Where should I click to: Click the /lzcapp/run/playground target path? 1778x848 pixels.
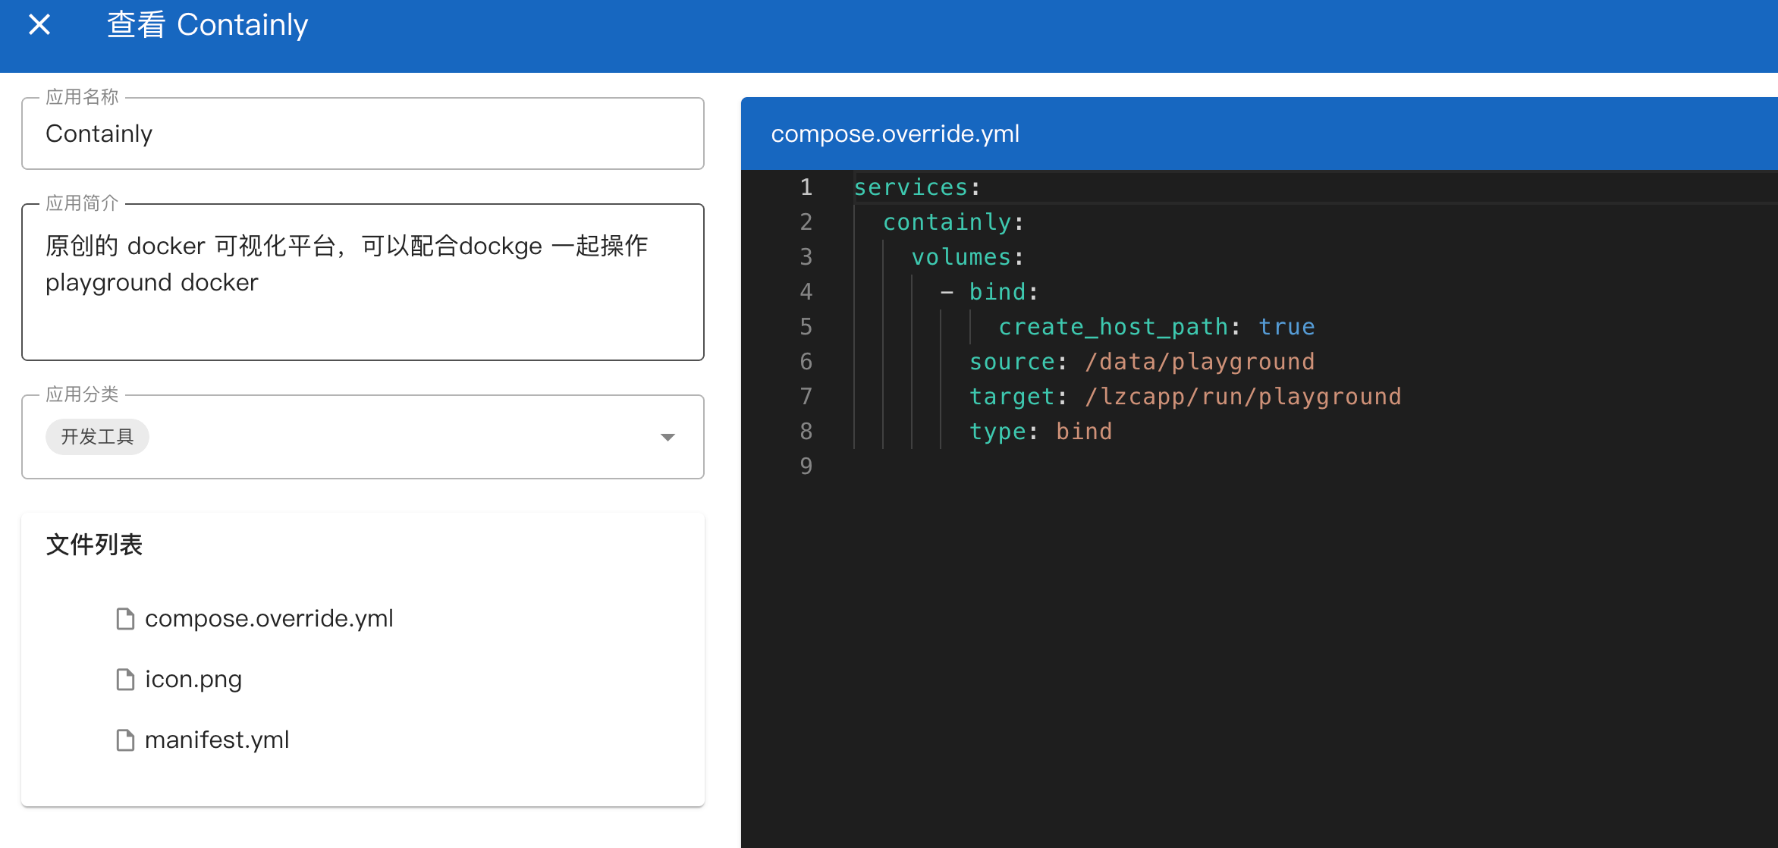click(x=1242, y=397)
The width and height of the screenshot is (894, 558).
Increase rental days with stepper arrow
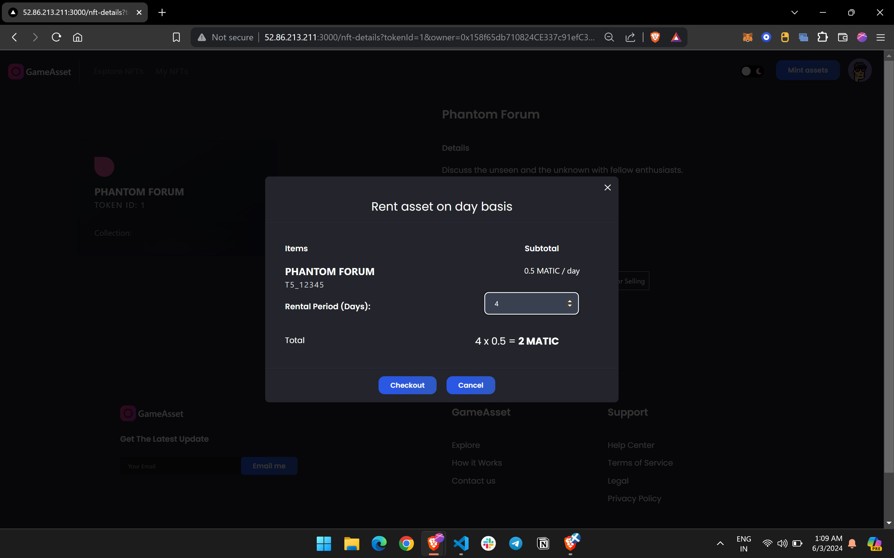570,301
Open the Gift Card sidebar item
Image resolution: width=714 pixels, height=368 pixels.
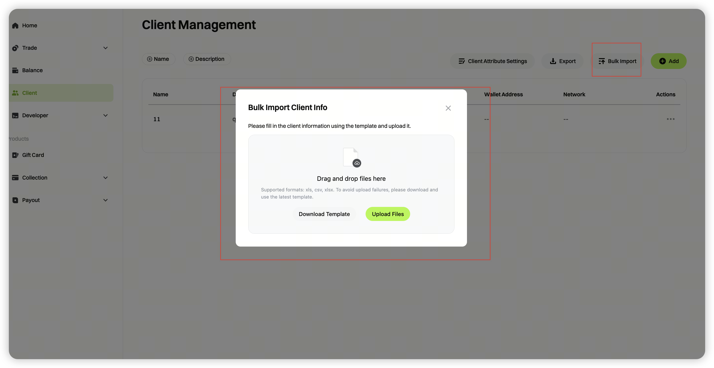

§ Your objective
Only lines with the word "width" are wanted; pull each of them from the records.

§ Solution to the problem
The width and height of the screenshot is (894, 558).
Image resolution: width=714 pixels, height=368 pixels.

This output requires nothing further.